Astonishing as it is that we must argue for the principle that the U.S. military should be deployed exclusively in service of America’s self-interest, we must.

As Craig Biddle explained on the anniversary of the 9/11 terrorist attacks, many Americans, including our politicians, advocate a foreign policy that sacrifices American security, wealth, and lives for the sake of others. (As to why so many Americans advocate such a policy, see Biddle’s article.)

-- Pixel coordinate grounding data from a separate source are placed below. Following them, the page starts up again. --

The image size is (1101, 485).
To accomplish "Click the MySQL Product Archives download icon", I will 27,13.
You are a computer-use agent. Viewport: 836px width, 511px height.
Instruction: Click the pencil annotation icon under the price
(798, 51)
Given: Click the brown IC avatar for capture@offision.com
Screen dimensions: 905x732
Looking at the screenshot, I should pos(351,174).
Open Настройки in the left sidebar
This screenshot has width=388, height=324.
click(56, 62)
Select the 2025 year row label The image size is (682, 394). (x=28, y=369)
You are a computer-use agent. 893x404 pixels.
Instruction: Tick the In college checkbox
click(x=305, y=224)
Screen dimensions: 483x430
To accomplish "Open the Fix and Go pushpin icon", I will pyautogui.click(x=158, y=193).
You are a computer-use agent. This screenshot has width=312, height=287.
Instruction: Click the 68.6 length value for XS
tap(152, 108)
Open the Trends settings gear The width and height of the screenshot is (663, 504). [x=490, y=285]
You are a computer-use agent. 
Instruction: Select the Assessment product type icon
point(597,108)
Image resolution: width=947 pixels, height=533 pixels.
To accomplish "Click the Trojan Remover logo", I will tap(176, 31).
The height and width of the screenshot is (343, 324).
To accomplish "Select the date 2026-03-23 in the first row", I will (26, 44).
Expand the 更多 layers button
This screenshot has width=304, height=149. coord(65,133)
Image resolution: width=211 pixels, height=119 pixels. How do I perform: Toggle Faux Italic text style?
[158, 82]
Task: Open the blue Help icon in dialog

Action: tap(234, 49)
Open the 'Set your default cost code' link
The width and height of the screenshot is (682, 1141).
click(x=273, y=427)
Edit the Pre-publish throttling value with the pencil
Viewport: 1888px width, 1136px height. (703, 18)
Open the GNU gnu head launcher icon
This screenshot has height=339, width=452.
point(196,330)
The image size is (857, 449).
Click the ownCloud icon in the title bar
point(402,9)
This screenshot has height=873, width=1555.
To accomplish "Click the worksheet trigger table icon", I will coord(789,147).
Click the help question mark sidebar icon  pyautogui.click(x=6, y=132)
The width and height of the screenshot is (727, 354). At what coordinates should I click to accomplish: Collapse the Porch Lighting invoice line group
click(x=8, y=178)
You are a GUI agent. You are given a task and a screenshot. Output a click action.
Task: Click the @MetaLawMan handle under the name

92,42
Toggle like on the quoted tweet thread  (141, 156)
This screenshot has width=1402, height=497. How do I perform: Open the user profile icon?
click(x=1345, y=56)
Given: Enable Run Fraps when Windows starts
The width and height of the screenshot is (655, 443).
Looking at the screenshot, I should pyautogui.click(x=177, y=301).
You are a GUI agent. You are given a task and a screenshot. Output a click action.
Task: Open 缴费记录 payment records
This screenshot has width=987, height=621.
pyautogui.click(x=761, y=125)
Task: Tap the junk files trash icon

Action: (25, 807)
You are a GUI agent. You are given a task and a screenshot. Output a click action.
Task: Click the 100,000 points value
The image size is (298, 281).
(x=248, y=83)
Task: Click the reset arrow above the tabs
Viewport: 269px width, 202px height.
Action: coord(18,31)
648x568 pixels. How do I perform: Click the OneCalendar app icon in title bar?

Thankfully, though, some outspoken Americans are calling for a policy of self-interest. Jonathan Hoenig and Wayne Rogers (actor, investor, Navy veteran) recently appeared on Fox’s Cashin’ In, and, on the question of whether the United States should enter the Syrian civil war, both men unequivocally and unabashedly advocated a policy of selfishness.

Hoenig said:

Americans, I think, would gladly pay any price, whether its in their lives or their treasure, for American interests. But to sacrifice American kids [and] American treasure for these savage Islamists is . . . treasonous. . . . Our soldiers are not sacrifices; they’re rational, they’re self-interested. And to send them off in any element of harm’s way for al Qaeda’s children I think is criminal.

Rogers added:

Hezbollah is with Assad; we know that. And al Qaeda is with the rebels; we know that. So why not let them shoot each other? We have no selfish interest there to protect.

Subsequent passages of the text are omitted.